The next president of the USA, faces a messy Day One test on a key immigration vow.
United We Dream activists participate in a rally in front of the White House July 28, 2014 in Washington, DC.
President-elect Donald Trump’s get-tough stance against illegal immigration faces a key test on his first day in office: whether to follow through on his campaign trail pledge to revoke President Barack Obama’s 2012 directive that gave undocumented immigrants brought to the United States as children a chance to work here legally without getting deported.
While other aspects of Trump’s immigration platform, such as building a wall along the border with Mexico, will take time to implement, Trump will confront a stark and immediate choice on the program known as Deferred Action for Childhood Arrivals, an executive action Trump vowed to rescind as he campaigned for the presidency.
More than 740,000 so-called Dreamers have work permits under the policy. According to recent data, about 7,000 new applications and 21,000 renewals arrive each month. Trump could shut that process down completely on his first day in office, but if he does nothing, immigration officials will continue to grant and renew permits he has argued are illegal.
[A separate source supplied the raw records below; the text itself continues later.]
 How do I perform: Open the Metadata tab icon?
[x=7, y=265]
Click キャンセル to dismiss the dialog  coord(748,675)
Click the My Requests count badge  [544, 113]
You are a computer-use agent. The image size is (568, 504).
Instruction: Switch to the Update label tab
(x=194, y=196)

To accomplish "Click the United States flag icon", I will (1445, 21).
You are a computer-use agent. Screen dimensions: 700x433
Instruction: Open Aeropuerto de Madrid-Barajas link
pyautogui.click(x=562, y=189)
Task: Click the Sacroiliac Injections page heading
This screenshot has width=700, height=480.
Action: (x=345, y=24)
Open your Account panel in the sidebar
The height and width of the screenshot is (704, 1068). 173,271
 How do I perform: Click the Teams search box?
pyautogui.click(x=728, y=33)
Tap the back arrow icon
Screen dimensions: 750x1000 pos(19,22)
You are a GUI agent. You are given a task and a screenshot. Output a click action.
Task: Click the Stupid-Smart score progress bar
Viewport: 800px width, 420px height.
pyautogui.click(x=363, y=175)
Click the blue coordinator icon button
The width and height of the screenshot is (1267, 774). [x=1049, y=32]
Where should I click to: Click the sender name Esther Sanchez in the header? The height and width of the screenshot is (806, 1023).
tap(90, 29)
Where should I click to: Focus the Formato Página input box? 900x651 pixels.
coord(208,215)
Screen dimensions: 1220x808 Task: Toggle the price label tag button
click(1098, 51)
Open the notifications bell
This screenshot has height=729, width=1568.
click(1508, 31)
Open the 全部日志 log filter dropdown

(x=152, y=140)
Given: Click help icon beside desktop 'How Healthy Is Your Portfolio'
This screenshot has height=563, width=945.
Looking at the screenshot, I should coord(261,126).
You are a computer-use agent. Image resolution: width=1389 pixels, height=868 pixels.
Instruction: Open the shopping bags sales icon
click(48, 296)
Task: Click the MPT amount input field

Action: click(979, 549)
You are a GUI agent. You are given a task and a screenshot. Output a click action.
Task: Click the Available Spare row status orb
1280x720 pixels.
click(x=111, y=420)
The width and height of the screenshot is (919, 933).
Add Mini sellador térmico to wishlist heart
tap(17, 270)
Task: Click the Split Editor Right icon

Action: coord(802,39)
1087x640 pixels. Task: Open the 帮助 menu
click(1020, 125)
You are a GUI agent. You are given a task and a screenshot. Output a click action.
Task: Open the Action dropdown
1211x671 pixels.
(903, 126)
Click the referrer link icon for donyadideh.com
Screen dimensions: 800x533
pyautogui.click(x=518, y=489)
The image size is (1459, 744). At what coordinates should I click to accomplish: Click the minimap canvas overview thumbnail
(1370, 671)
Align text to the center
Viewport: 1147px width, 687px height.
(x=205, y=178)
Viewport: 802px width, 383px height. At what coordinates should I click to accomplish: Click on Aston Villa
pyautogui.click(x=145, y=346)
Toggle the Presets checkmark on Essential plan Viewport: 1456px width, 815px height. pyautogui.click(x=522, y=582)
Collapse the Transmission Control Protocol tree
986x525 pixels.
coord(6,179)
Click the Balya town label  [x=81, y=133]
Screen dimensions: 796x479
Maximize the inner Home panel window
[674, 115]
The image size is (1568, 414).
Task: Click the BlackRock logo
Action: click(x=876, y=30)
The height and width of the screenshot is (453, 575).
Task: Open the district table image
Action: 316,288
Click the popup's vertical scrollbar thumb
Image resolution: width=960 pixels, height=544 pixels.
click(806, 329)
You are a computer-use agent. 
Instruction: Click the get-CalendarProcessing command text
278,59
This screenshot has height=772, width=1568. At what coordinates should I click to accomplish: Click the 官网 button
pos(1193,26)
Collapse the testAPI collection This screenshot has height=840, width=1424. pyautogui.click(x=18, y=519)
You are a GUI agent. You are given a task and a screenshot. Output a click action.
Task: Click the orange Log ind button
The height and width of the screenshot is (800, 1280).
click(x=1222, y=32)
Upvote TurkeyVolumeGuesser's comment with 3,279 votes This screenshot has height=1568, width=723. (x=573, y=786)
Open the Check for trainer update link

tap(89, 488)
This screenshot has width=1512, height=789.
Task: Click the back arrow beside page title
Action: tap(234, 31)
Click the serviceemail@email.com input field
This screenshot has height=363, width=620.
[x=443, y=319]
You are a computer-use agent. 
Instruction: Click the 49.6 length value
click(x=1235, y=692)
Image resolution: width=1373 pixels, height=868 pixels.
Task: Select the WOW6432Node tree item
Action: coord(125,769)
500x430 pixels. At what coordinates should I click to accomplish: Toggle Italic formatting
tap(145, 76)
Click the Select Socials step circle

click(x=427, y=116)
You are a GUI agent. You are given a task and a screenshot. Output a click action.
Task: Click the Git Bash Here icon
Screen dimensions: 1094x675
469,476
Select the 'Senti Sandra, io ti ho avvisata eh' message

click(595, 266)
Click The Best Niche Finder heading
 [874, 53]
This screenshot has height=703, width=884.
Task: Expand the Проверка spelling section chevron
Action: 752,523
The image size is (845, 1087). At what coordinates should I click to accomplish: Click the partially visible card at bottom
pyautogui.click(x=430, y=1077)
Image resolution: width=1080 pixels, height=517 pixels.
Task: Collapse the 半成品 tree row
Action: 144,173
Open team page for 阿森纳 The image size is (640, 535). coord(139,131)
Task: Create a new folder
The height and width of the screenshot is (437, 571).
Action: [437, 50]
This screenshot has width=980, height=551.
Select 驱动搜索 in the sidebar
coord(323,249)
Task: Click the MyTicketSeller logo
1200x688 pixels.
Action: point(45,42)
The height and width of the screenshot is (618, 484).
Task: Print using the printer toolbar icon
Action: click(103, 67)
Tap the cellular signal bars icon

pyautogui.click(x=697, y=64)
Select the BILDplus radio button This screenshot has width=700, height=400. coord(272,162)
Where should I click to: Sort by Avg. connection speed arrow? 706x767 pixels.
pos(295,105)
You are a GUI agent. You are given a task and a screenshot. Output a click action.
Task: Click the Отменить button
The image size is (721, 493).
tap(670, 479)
If he shutters the program altogether, hundreds of thousands of young people who’ve spent most of their lives in the U.S. could be thrown out of work, with some losing the ability to pay for school.
The post-Inauguration Day policy challenge already has Trump facing pressure and lobbying from both sides in the immigration debate, as hard-liners urge him to scuttle the program altogether while Democrats and some Republicans warn that doing so would be catastrophic for those whose livelihoods and education now depend on the special immigration status.